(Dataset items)
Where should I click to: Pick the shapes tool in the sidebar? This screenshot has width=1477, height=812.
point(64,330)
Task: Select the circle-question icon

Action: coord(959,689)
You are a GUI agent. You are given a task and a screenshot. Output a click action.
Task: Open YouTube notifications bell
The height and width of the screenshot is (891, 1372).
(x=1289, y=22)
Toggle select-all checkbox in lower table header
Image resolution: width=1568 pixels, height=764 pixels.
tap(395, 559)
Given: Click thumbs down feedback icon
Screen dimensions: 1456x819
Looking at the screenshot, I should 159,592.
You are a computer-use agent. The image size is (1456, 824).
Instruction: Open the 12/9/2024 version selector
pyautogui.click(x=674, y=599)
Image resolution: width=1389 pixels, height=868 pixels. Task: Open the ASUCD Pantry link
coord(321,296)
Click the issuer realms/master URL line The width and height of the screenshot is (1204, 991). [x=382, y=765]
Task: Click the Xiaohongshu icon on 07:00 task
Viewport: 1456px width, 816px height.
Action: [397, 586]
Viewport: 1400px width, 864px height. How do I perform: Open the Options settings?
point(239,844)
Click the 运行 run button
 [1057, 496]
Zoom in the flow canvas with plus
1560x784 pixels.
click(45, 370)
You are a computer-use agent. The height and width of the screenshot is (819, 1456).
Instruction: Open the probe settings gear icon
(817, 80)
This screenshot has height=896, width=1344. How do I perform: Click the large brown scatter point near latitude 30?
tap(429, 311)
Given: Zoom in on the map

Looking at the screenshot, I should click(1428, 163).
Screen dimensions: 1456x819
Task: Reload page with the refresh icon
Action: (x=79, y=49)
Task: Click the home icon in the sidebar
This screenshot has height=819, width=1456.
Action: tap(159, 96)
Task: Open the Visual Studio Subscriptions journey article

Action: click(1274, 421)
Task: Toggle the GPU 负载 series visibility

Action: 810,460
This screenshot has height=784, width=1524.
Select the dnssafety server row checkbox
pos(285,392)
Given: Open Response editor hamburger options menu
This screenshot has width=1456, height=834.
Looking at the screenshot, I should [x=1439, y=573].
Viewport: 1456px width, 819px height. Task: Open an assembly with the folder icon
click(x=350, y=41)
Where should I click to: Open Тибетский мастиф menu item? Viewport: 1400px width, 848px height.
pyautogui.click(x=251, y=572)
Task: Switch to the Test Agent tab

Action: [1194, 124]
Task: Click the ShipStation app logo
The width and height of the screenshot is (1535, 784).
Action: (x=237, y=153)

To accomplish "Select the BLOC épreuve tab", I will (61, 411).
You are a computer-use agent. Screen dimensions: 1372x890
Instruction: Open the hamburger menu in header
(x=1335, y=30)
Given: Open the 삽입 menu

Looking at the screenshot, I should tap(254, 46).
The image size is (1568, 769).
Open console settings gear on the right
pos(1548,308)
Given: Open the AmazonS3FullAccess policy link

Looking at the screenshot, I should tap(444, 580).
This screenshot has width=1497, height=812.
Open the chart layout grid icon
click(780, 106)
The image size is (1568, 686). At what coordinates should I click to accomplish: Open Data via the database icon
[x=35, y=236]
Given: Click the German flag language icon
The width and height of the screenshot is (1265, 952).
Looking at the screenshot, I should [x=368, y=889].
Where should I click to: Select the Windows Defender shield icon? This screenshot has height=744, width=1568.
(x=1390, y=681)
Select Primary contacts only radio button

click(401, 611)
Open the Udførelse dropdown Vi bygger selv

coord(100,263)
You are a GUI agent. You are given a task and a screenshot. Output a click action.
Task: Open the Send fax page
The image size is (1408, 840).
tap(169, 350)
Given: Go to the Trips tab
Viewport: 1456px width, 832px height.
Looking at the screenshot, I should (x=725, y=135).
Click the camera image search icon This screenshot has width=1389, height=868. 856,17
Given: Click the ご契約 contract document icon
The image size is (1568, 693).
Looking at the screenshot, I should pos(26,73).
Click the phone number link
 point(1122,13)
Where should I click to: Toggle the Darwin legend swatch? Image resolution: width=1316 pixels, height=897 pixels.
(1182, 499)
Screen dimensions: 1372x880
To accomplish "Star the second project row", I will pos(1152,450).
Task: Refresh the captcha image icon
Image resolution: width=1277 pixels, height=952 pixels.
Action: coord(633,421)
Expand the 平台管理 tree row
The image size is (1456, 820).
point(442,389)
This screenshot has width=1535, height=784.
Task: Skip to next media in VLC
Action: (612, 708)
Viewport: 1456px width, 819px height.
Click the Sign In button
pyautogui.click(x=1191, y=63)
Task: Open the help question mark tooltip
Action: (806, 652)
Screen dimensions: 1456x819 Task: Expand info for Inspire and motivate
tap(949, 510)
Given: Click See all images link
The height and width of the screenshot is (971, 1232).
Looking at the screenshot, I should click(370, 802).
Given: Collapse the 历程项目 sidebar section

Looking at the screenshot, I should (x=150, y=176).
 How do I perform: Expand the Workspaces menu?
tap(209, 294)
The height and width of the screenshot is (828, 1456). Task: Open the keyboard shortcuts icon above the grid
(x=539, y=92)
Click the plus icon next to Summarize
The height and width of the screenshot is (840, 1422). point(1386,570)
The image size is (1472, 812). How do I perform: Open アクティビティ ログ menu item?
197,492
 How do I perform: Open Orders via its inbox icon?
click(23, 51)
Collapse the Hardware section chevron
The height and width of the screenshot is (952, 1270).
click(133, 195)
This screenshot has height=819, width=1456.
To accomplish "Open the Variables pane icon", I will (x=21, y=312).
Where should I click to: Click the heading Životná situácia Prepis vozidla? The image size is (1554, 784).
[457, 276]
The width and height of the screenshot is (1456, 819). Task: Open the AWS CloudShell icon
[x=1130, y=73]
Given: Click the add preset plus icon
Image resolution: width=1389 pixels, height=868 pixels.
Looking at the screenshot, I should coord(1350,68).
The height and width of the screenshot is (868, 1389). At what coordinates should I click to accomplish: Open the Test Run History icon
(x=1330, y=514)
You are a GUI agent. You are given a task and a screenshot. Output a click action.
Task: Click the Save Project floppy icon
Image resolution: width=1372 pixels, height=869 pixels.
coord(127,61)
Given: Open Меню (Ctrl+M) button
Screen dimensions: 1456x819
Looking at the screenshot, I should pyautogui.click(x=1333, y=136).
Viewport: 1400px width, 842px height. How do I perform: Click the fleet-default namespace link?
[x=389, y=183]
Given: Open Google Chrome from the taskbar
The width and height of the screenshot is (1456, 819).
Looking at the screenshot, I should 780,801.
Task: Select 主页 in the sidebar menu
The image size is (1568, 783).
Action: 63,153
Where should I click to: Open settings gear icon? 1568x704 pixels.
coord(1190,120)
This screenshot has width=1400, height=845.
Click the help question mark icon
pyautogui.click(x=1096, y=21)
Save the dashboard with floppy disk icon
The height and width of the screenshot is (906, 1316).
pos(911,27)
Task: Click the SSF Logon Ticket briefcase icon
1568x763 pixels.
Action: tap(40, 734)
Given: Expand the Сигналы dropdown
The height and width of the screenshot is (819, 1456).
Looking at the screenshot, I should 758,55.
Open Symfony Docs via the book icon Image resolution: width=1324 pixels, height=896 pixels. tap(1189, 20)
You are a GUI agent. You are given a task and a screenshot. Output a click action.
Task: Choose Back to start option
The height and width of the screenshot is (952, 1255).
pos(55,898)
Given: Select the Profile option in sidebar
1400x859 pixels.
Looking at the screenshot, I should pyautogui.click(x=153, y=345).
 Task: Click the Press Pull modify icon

INSTRUCTIONS FOR THE TASK:
Find the line that contains "The height and width of the screenshot is (952, 1255).". Copy it and every line after it to the end of the records, exactly, and nothing more.

EXERCISE SOLUTION:
The height and width of the screenshot is (952, 1255).
pos(55,898)
Given: Select the Profile option in sidebar
1400x859 pixels.
Looking at the screenshot, I should pyautogui.click(x=153, y=345).
 Task: Click the Press Pull modify icon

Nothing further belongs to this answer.